**Material provided**.

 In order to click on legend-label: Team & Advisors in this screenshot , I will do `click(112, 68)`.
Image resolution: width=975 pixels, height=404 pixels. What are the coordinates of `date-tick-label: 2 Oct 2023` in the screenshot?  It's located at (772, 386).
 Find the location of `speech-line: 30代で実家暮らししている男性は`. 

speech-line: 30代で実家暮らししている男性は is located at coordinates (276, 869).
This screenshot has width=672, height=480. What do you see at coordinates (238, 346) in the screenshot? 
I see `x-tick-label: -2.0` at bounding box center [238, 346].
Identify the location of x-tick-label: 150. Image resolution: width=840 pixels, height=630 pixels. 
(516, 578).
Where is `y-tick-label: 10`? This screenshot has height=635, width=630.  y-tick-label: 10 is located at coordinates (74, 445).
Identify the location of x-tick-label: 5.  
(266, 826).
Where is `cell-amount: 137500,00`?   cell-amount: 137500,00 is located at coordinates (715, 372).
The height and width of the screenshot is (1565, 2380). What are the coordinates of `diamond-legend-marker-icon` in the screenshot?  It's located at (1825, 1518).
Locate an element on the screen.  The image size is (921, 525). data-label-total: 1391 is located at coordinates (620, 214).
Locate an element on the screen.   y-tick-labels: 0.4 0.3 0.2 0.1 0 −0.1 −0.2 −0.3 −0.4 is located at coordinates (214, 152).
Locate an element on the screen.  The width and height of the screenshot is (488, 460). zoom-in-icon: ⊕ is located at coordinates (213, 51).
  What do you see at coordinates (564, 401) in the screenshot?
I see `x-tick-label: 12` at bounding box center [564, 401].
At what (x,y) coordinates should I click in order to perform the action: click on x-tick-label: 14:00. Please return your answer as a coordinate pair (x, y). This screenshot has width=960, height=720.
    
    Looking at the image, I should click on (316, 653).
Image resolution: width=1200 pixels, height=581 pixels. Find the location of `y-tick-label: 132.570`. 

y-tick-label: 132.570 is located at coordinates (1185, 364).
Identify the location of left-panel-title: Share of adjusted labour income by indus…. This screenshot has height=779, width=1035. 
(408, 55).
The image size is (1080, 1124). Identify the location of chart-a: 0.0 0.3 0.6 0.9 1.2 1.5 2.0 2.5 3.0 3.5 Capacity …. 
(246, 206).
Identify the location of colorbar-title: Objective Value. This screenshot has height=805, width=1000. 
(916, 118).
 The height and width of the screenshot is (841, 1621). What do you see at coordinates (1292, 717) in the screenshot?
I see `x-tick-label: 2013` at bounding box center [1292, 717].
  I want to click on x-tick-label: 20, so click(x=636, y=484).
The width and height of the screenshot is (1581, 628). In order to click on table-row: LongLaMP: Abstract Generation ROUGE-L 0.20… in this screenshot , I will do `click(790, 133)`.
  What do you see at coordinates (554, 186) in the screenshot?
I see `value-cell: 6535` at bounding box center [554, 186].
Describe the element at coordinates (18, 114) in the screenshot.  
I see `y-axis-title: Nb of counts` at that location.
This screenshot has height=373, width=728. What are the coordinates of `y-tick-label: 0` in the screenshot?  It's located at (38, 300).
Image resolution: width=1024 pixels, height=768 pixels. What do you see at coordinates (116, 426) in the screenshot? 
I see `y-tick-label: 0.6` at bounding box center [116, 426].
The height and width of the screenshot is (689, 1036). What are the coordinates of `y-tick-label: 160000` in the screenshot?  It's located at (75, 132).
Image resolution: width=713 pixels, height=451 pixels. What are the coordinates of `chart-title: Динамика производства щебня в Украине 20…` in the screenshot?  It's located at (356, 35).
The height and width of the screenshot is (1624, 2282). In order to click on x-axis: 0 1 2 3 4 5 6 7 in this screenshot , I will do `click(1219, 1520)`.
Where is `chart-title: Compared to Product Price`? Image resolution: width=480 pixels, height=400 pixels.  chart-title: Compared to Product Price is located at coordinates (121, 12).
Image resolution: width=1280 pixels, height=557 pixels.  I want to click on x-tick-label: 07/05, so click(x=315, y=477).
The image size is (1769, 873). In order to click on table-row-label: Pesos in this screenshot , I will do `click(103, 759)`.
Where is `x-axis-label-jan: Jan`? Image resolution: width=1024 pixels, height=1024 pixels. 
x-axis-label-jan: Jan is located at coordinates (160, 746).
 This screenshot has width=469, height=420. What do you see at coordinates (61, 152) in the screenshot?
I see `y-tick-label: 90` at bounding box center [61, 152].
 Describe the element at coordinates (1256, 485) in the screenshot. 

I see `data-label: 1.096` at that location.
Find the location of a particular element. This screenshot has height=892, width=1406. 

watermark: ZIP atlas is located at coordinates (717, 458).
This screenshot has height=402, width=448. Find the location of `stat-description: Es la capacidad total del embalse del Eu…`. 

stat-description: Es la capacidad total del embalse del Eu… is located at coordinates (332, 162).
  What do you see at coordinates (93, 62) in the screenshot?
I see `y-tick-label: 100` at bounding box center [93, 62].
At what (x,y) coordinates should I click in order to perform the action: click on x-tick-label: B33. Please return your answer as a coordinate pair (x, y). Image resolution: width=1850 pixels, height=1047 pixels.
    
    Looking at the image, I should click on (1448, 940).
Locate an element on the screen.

**Task item**.
Echo every line of the material above without changing anything.

**Task answer**.
 In order to click on legend-label: Team & Advisors in this screenshot , I will do `click(112, 68)`.
Image resolution: width=975 pixels, height=404 pixels. What are the coordinates of `date-tick-label: 2 Oct 2023` in the screenshot?  It's located at (772, 386).
 Find the location of `speech-line: 30代で実家暮らししている男性は`. 

speech-line: 30代で実家暮らししている男性は is located at coordinates (276, 869).
This screenshot has width=672, height=480. What do you see at coordinates (238, 346) in the screenshot? 
I see `x-tick-label: -2.0` at bounding box center [238, 346].
Identify the location of x-tick-label: 150. Image resolution: width=840 pixels, height=630 pixels. 
(516, 578).
Where is `y-tick-label: 10`? This screenshot has height=635, width=630.  y-tick-label: 10 is located at coordinates (74, 445).
Identify the location of x-tick-label: 5.  
(266, 826).
Where is `cell-amount: 137500,00`?   cell-amount: 137500,00 is located at coordinates (715, 372).
The height and width of the screenshot is (1565, 2380). What are the coordinates of `diamond-legend-marker-icon` in the screenshot?  It's located at (1825, 1518).
Locate an element on the screen.  The image size is (921, 525). data-label-total: 1391 is located at coordinates (620, 214).
Locate an element on the screen.   y-tick-labels: 0.4 0.3 0.2 0.1 0 −0.1 −0.2 −0.3 −0.4 is located at coordinates (214, 152).
Locate an element on the screen.  The width and height of the screenshot is (488, 460). zoom-in-icon: ⊕ is located at coordinates (213, 51).
  What do you see at coordinates (564, 401) in the screenshot?
I see `x-tick-label: 12` at bounding box center [564, 401].
At what (x,y) coordinates should I click in order to perform the action: click on x-tick-label: 14:00. Please return your answer as a coordinate pair (x, y). This screenshot has width=960, height=720.
    
    Looking at the image, I should click on (316, 653).
Image resolution: width=1200 pixels, height=581 pixels. Find the location of `y-tick-label: 132.570`. 

y-tick-label: 132.570 is located at coordinates (1185, 364).
Identify the location of left-panel-title: Share of adjusted labour income by indus…. This screenshot has height=779, width=1035. 
(408, 55).
The image size is (1080, 1124). Identify the location of chart-a: 0.0 0.3 0.6 0.9 1.2 1.5 2.0 2.5 3.0 3.5 Capacity …. 
(246, 206).
Identify the location of colorbar-title: Objective Value. This screenshot has height=805, width=1000. 
(916, 118).
 The height and width of the screenshot is (841, 1621). What do you see at coordinates (1292, 717) in the screenshot?
I see `x-tick-label: 2013` at bounding box center [1292, 717].
  I want to click on x-tick-label: 20, so click(x=636, y=484).
The width and height of the screenshot is (1581, 628). In order to click on table-row: LongLaMP: Abstract Generation ROUGE-L 0.20… in this screenshot , I will do `click(790, 133)`.
  What do you see at coordinates (554, 186) in the screenshot?
I see `value-cell: 6535` at bounding box center [554, 186].
Describe the element at coordinates (18, 114) in the screenshot.  
I see `y-axis-title: Nb of counts` at that location.
This screenshot has height=373, width=728. What are the coordinates of `y-tick-label: 0` in the screenshot?  It's located at (38, 300).
Image resolution: width=1024 pixels, height=768 pixels. What do you see at coordinates (116, 426) in the screenshot? 
I see `y-tick-label: 0.6` at bounding box center [116, 426].
The height and width of the screenshot is (689, 1036). What are the coordinates of `y-tick-label: 160000` in the screenshot?  It's located at (75, 132).
Image resolution: width=713 pixels, height=451 pixels. What are the coordinates of `chart-title: Динамика производства щебня в Украине 20…` in the screenshot?  It's located at (356, 35).
The height and width of the screenshot is (1624, 2282). In order to click on x-axis: 0 1 2 3 4 5 6 7 in this screenshot , I will do `click(1219, 1520)`.
Where is `chart-title: Compared to Product Price`? Image resolution: width=480 pixels, height=400 pixels.  chart-title: Compared to Product Price is located at coordinates (121, 12).
Image resolution: width=1280 pixels, height=557 pixels.  I want to click on x-tick-label: 07/05, so click(x=315, y=477).
The image size is (1769, 873). In order to click on table-row-label: Pesos in this screenshot , I will do `click(103, 759)`.
Where is `x-axis-label-jan: Jan`? Image resolution: width=1024 pixels, height=1024 pixels. 
x-axis-label-jan: Jan is located at coordinates (160, 746).
 This screenshot has width=469, height=420. What do you see at coordinates (61, 152) in the screenshot?
I see `y-tick-label: 90` at bounding box center [61, 152].
 Describe the element at coordinates (1256, 485) in the screenshot. 

I see `data-label: 1.096` at that location.
Find the location of a particular element. This screenshot has height=892, width=1406. 

watermark: ZIP atlas is located at coordinates (717, 458).
This screenshot has height=402, width=448. Find the location of `stat-description: Es la capacidad total del embalse del Eu…`. 

stat-description: Es la capacidad total del embalse del Eu… is located at coordinates (332, 162).
  What do you see at coordinates (93, 62) in the screenshot?
I see `y-tick-label: 100` at bounding box center [93, 62].
At what (x,y) coordinates should I click in order to perform the action: click on x-tick-label: B33. Please return your answer as a coordinate pair (x, y). Image resolution: width=1850 pixels, height=1047 pixels.
    
    Looking at the image, I should click on (1448, 940).
Locate an element on the screen.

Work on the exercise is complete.